People of our kind see what must be done, and we do it.
Ara checked her ocular implant. It was still early morning of the day after the
Post Script
had landed and Kendi had taken Sejal down to the dormitory. If the pattern for new arrivals from poor backgrounds held true, Sejal had first gone shopping yesterday, probably with Kendi. Today, Sejal would register for classes and be given time to explore and settle in. Tomorrow would be his first day of formal instruction. Since it was still early, Sejal was doubtless in his room sleeping.
The walk to the monastery students’ dormitory took half an hour. Ara knew she was walking to put off the inevitable, but she couldn’t bring herself to snag a gondola or take the monorail. The time passed as if in a dream. A few early-rising students saluted her as she passed them on the swaying walkways, but Ara barely noticed.
In the dormitory foyer, she asked for and received directions to Sejal’s room. As she walked the hallway, Ara put her hand on the pistol in her pocket. No doubt there would be a public outcry. No doubt Ara would be ostracized despite interference from the Empress. At the Imperial Majesty’s insistence, Ara might retain her position as Mother Adept, but that wouldn’t stop the whispers and pointed fingers.
At least the whisperers would be alive to point.
Ara found herself at Sejal’s door. Blood pounded in her ears and her hand shook as she raised her fist to knock.
The door swung open at her touch. It hadn’t been locked, or even closed all the way. Puzzled, Ara stepped into the room.
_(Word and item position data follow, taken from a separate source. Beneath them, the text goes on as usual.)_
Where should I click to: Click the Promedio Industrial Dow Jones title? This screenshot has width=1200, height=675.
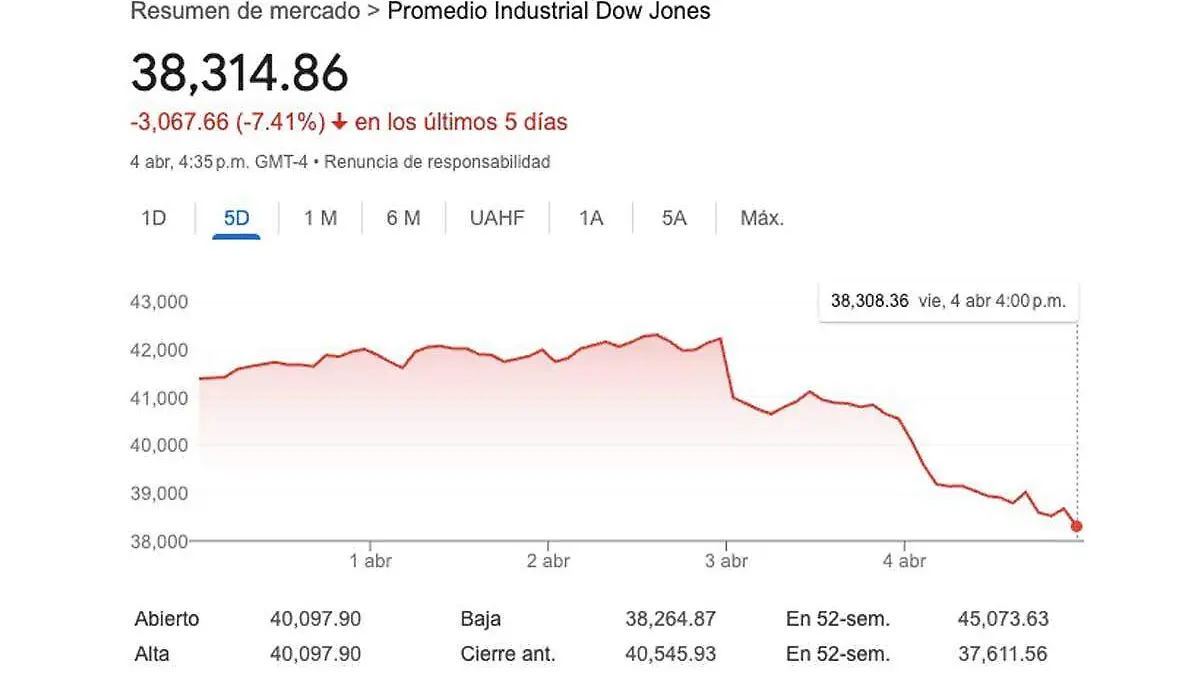(x=549, y=11)
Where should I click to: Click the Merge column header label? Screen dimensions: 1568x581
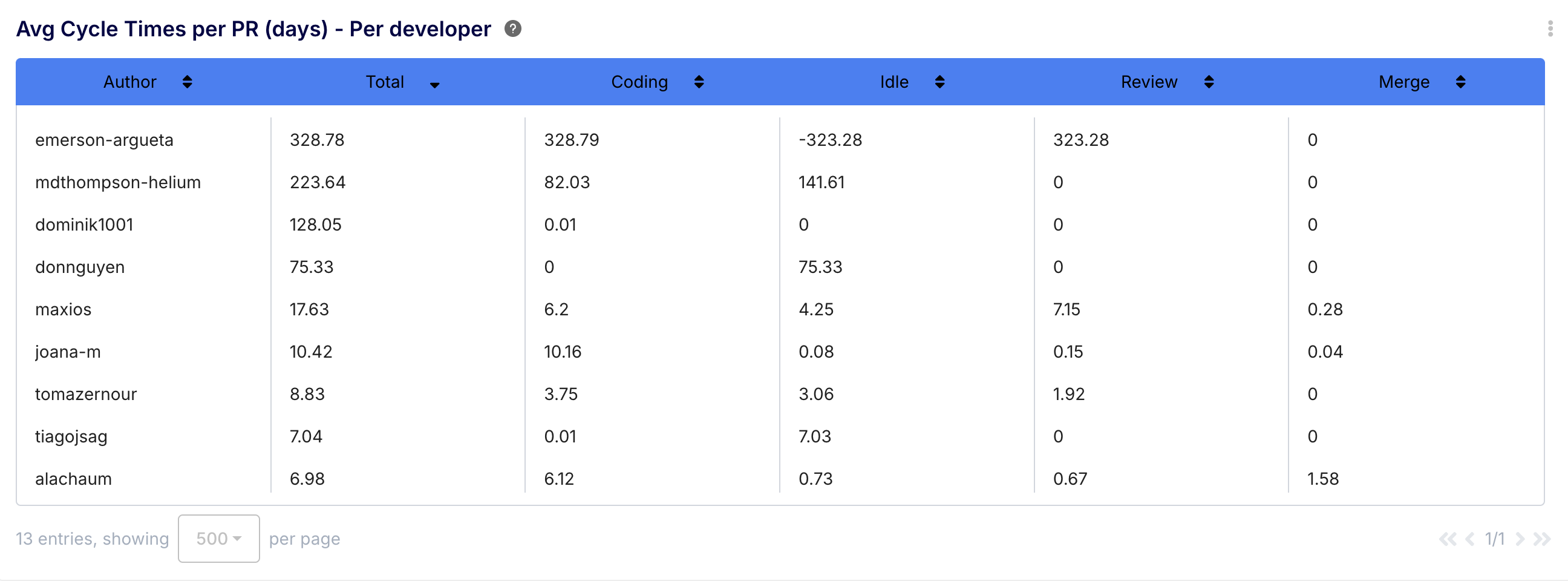[1403, 82]
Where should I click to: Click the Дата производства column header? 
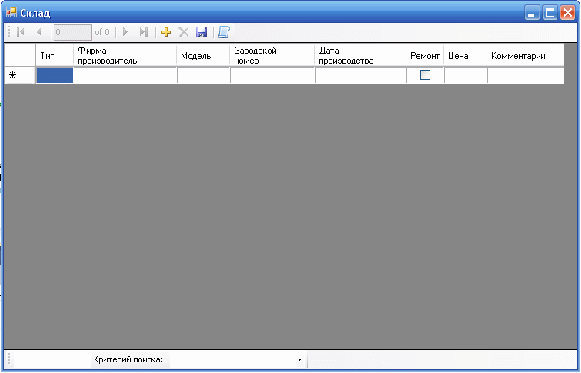point(361,56)
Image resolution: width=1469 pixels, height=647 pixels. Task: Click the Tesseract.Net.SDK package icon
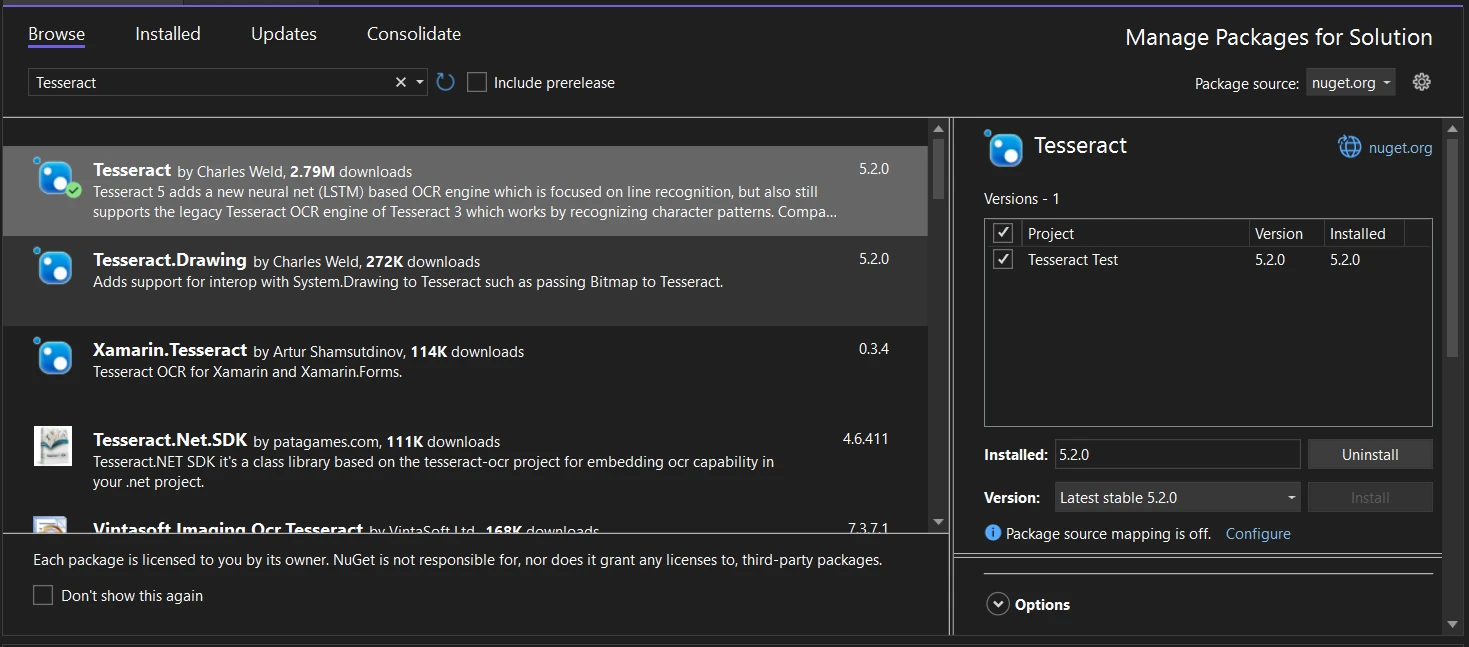(x=52, y=446)
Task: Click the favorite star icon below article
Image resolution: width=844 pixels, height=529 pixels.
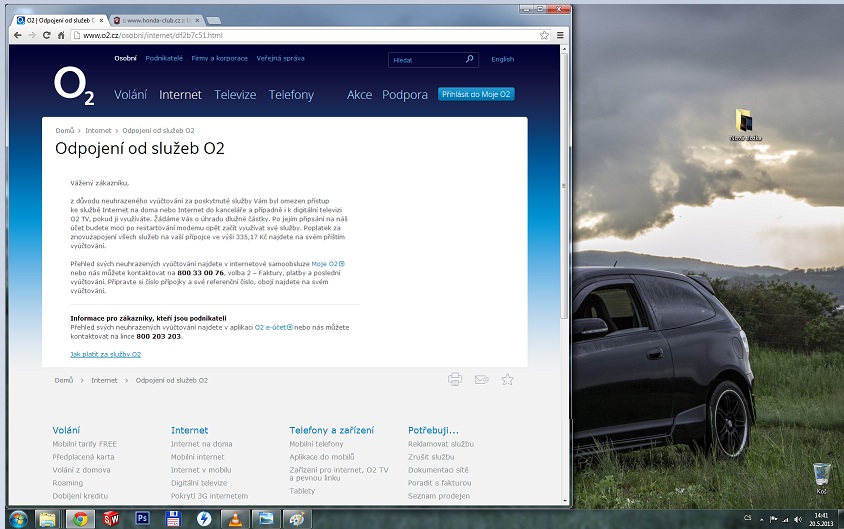Action: (x=507, y=380)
No one was inside.
The built-up tension vanished so quickly, it left Ara weak and shaky. She sat down on the unmade bed. The place was still austere and spartan, with nothing to indicate the personality of the room’s inhabitant. Not surprising. Sejal had come to the monastery with almost nothing, and he’d only been there for two days. Hardly enough time to accumulate more possessions than a few clothes. The bed hadn’t even been made up—the linens still sat neatly folded on the mattress. Odd.
At that moment the significance of the door came to her. It hadn’t been just unlocked. It had been open a crack. Hard to believe someone who had grown up in a slum would leave his door unlocked, let alone standing open. Ara fumbled for a moment, trying to remember the name of the dormitory’s computer.